Required work → Search the records below for the word "agent". Pull out each line that has it.

Provided data →
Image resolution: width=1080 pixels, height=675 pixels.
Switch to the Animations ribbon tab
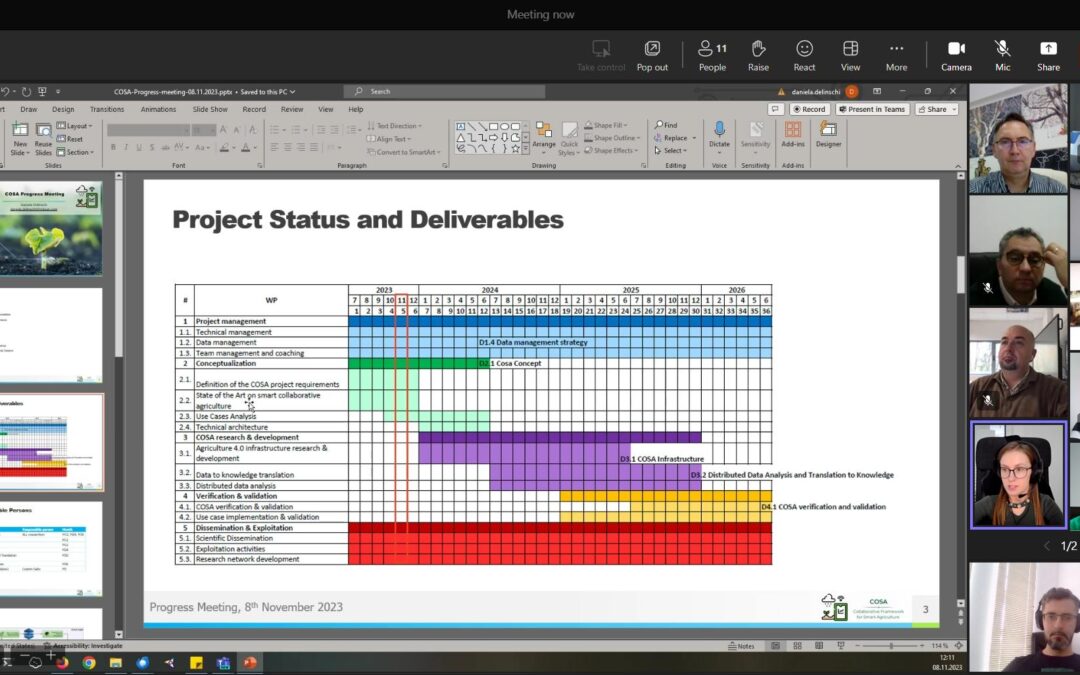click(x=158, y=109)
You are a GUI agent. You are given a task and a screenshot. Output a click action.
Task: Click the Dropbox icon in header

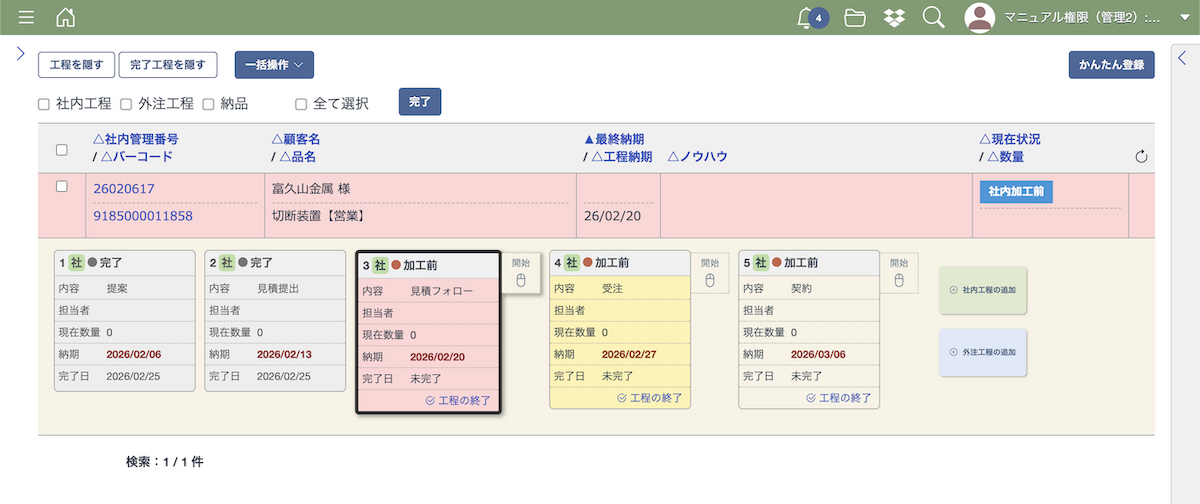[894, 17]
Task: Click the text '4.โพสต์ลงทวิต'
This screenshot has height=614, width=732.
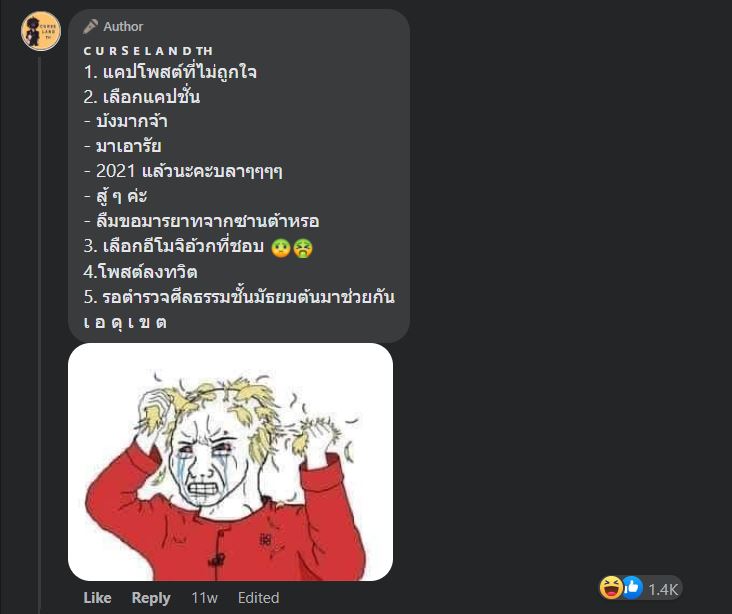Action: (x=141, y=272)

==

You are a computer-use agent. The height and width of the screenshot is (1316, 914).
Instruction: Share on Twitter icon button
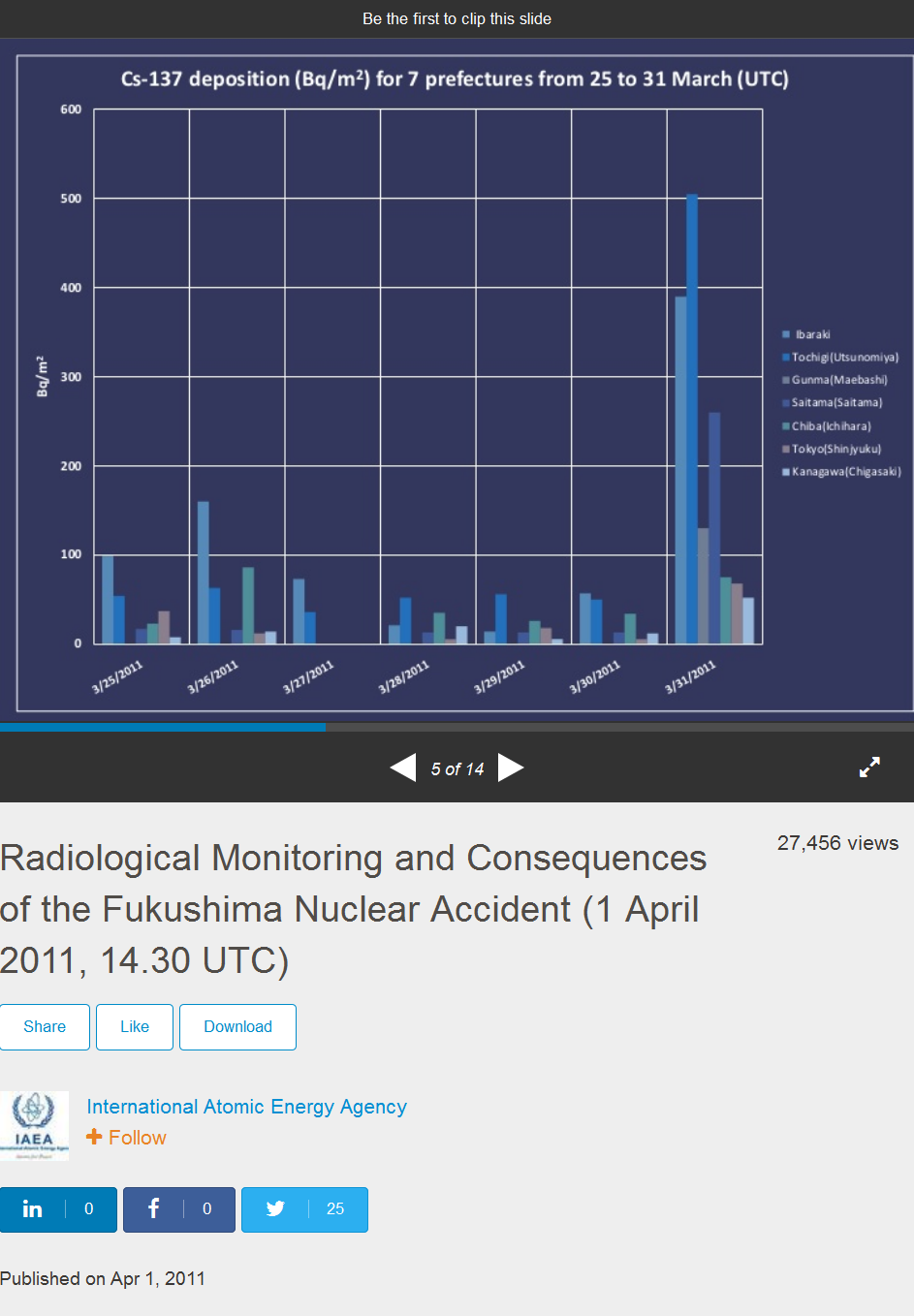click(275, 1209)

Written response →
You are a GUI agent. You are given a task and a screenshot. Output a click action.
You are a computer-use agent. The height and width of the screenshot is (1316, 914).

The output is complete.